OBJECTIVE: Please rewrite the data below with every "Viewport" renamed to "Display", leaving everything else unchanged.
::::::
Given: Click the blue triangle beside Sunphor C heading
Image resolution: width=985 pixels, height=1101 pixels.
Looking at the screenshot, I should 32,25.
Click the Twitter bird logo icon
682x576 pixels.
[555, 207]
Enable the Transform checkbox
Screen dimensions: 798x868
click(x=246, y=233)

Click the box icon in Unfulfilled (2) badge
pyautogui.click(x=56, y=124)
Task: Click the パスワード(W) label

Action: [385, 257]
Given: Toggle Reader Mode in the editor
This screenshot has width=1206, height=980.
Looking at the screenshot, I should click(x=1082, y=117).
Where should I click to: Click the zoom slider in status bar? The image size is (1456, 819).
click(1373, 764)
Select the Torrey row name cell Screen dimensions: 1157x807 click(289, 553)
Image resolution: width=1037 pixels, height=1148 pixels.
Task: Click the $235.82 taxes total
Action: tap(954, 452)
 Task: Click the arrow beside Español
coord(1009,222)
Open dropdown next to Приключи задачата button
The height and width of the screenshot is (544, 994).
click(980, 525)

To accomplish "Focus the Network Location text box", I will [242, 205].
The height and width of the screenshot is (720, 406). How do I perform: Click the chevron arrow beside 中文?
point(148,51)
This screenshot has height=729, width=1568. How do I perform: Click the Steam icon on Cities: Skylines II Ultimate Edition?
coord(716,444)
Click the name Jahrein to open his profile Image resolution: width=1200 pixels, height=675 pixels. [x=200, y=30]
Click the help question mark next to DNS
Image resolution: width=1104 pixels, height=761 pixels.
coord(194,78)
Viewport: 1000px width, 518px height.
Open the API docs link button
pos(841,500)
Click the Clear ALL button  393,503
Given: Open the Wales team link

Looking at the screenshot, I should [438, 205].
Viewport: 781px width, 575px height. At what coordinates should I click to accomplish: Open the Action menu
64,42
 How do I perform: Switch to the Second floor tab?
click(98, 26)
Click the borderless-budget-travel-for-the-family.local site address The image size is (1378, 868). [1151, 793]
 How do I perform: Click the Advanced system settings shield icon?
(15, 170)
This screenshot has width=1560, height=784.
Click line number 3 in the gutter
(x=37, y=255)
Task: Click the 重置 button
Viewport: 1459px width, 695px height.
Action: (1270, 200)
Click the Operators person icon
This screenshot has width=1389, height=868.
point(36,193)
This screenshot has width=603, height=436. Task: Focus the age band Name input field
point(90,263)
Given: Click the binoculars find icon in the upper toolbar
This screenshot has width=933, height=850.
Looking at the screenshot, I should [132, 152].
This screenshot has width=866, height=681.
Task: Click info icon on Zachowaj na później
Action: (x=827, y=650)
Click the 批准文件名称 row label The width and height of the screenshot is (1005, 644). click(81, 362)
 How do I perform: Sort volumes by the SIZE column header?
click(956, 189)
::::::
PROBLEM SOLUTION:
Given: Click the blue triangle beside Sunphor C heading
Image resolution: width=985 pixels, height=1101 pixels.
Looking at the screenshot, I should 32,25.
Click the Twitter bird logo icon
682x576 pixels.
[555, 207]
Enable the Transform checkbox
Screen dimensions: 798x868
click(x=246, y=233)

Click the box icon in Unfulfilled (2) badge
pyautogui.click(x=56, y=124)
Task: Click the パスワード(W) label

Action: [385, 257]
Given: Toggle Reader Mode in the editor
This screenshot has width=1206, height=980.
Looking at the screenshot, I should click(x=1082, y=117).
Where should I click to: Click the zoom slider in status bar? The image size is (1456, 819).
click(1373, 764)
Select the Torrey row name cell Screen dimensions: 1157x807 click(289, 553)
Image resolution: width=1037 pixels, height=1148 pixels.
Task: Click the $235.82 taxes total
Action: tap(954, 452)
 Task: Click the arrow beside Español
coord(1009,222)
Open dropdown next to Приключи задачата button
The height and width of the screenshot is (544, 994).
click(980, 525)

To accomplish "Focus the Network Location text box", I will [242, 205].
The height and width of the screenshot is (720, 406). How do I perform: Click the chevron arrow beside 中文?
point(148,51)
This screenshot has height=729, width=1568. How do I perform: Click the Steam icon on Cities: Skylines II Ultimate Edition?
coord(716,444)
Click the name Jahrein to open his profile Image resolution: width=1200 pixels, height=675 pixels. [x=200, y=30]
Click the help question mark next to DNS
Image resolution: width=1104 pixels, height=761 pixels.
coord(194,78)
Display: 1000px width, 518px height.
Open the API docs link button
pos(841,500)
Click the Clear ALL button  393,503
Given: Open the Wales team link

Looking at the screenshot, I should [438, 205].
Display: 781px width, 575px height. At what coordinates should I click to accomplish: Open the Action menu
64,42
 How do I perform: Switch to the Second floor tab?
click(98, 26)
Click the borderless-budget-travel-for-the-family.local site address The image size is (1378, 868). [1151, 793]
 How do I perform: Click the Advanced system settings shield icon?
(15, 170)
This screenshot has width=1560, height=784.
Click line number 3 in the gutter
(x=37, y=255)
Task: Click the 重置 button
Display: 1459px width, 695px height.
Action: (1270, 200)
Click the Operators person icon
This screenshot has width=1389, height=868.
point(36,193)
This screenshot has width=603, height=436. Task: Focus the age band Name input field
point(90,263)
Given: Click the binoculars find icon in the upper toolbar
This screenshot has width=933, height=850.
Looking at the screenshot, I should [132, 152].
This screenshot has width=866, height=681.
Task: Click info icon on Zachowaj na później
Action: (x=827, y=650)
Click the 批准文件名称 row label The width and height of the screenshot is (1005, 644). click(81, 362)
 How do I perform: Sort volumes by the SIZE column header?
click(956, 189)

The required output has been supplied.